## Exercise directions
Please list every parameter that the sewage nitritation passage below says was monitored with the WTW pH/oxi340i meter.

## Exercise passage
##############################

Liquid-phase samples were taken every 2 days and were immediately filtered through disposable Millipore filter units (0.22 μm) for the analyses of ammonium, nitrite and nitrate. The mixed liquid suspended solids (MLSS), mixed liquid volatile suspended solids and sludge volume index were measured twice a month. All the analyses were performed according to the standard methods (APHA 1995). Temperature, DO, pH and oxidation-reduction potential were monitored using the WTW pH/oxi340i meter (WTW Company, Germany). Microbial nitrification activity was measured according to the method described by Liu et al. (2017).

RESULTS AND DISCUSSION

Starting up sewage nitritation by a single heat-shock treatment

At the heat-shock temperature of 40 and 45 °C, the activity of AOB and NOB was not significantly impacted (Table A in the supplementary material, available with the online version of this paper), whereas the AOB and NOB activities were completely suppressed at the heat-shock temperature higher than 50 °C. As previously reported, AOB would quickly recover from suppression of heat-shock, inducing the start-up of nitritation (Kazuichi et al. 2008). For the activity recovery of AOB, longer lag-phase was observed at higher temperatures. Since the lag-phase for AOB for the heat-shock at 50 °C and 60 °C is 9 and 12 days, respectively, these temperatures were selected for further experiments instead of 80 °C, which has a lag-phase of 23 days.

##############################

## Data segment
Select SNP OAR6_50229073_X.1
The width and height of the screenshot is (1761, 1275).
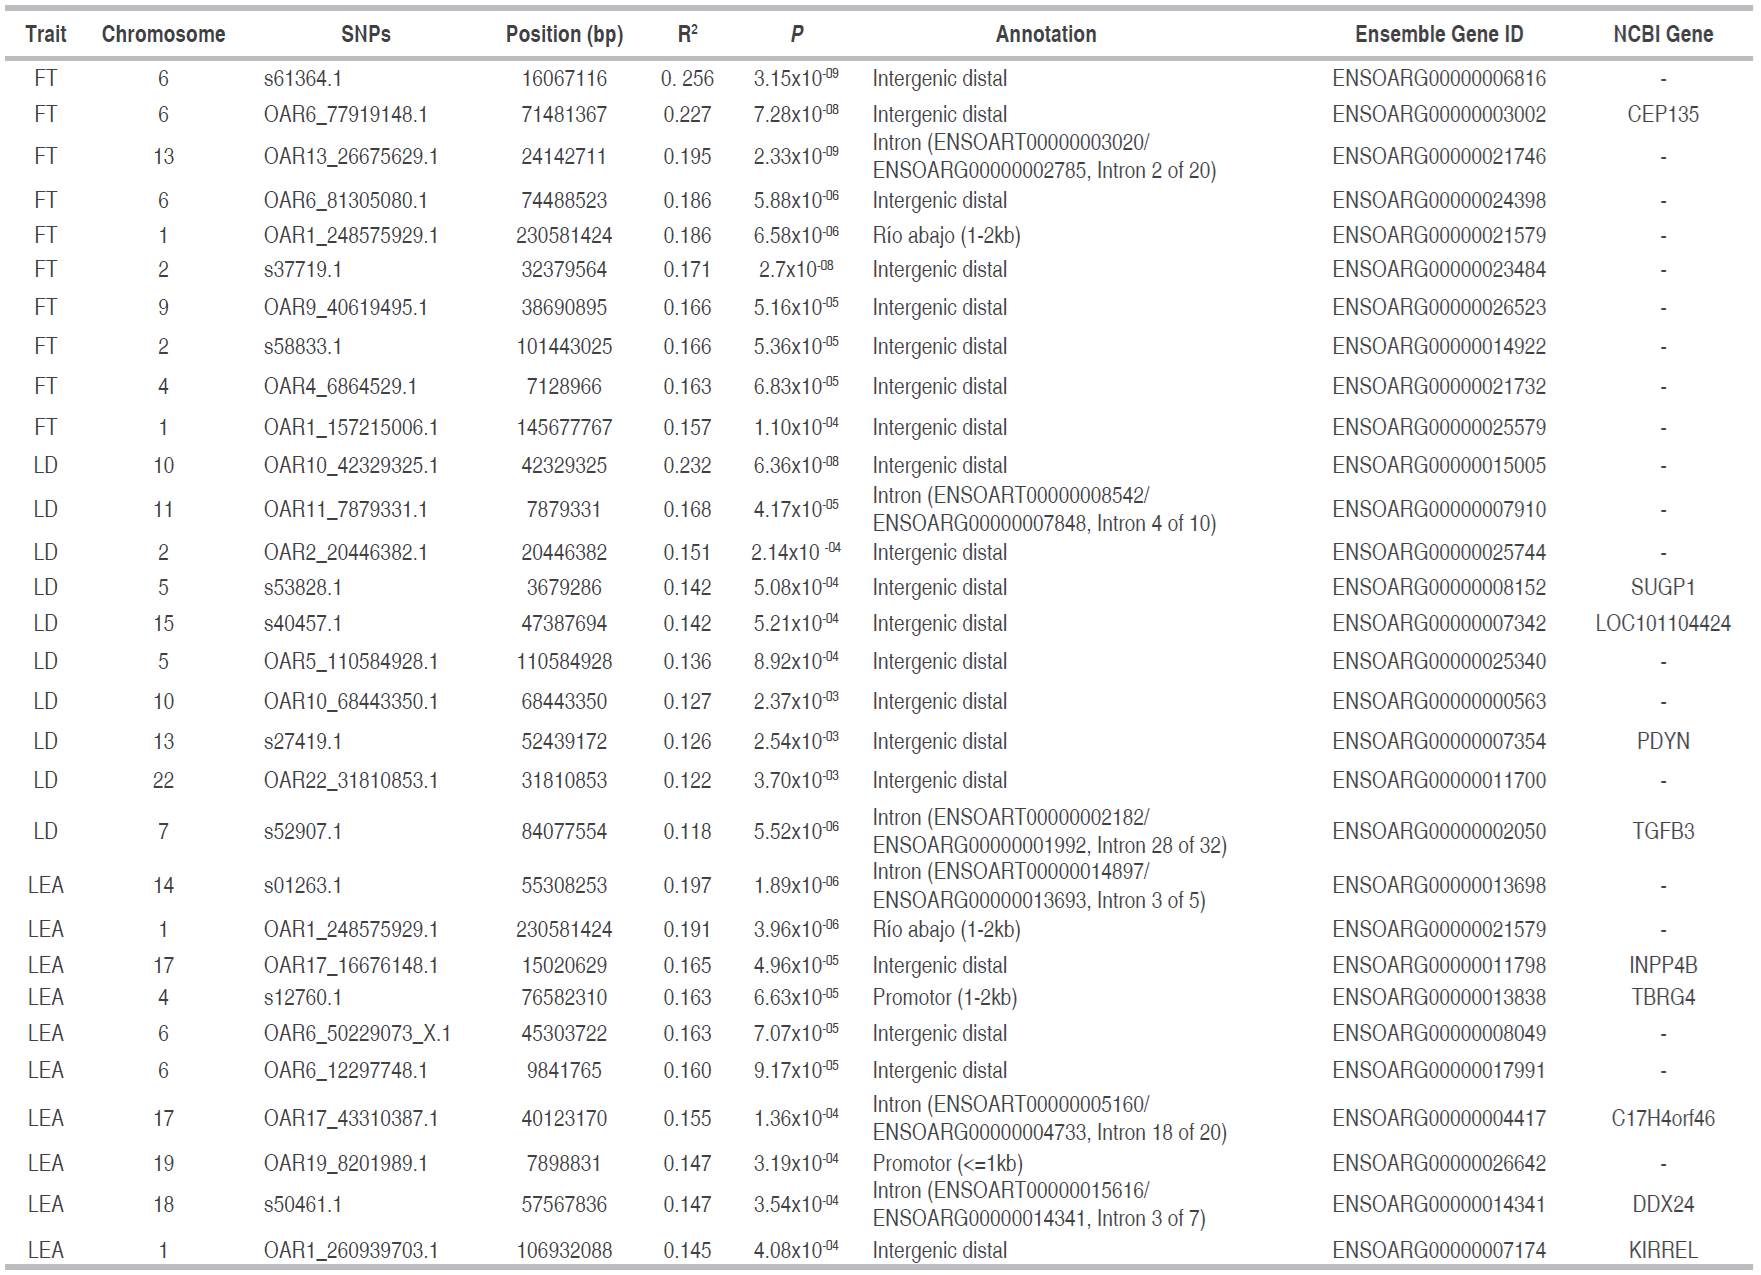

##############################

## Output
Temperature, DO, pH, oxidation-reduction potential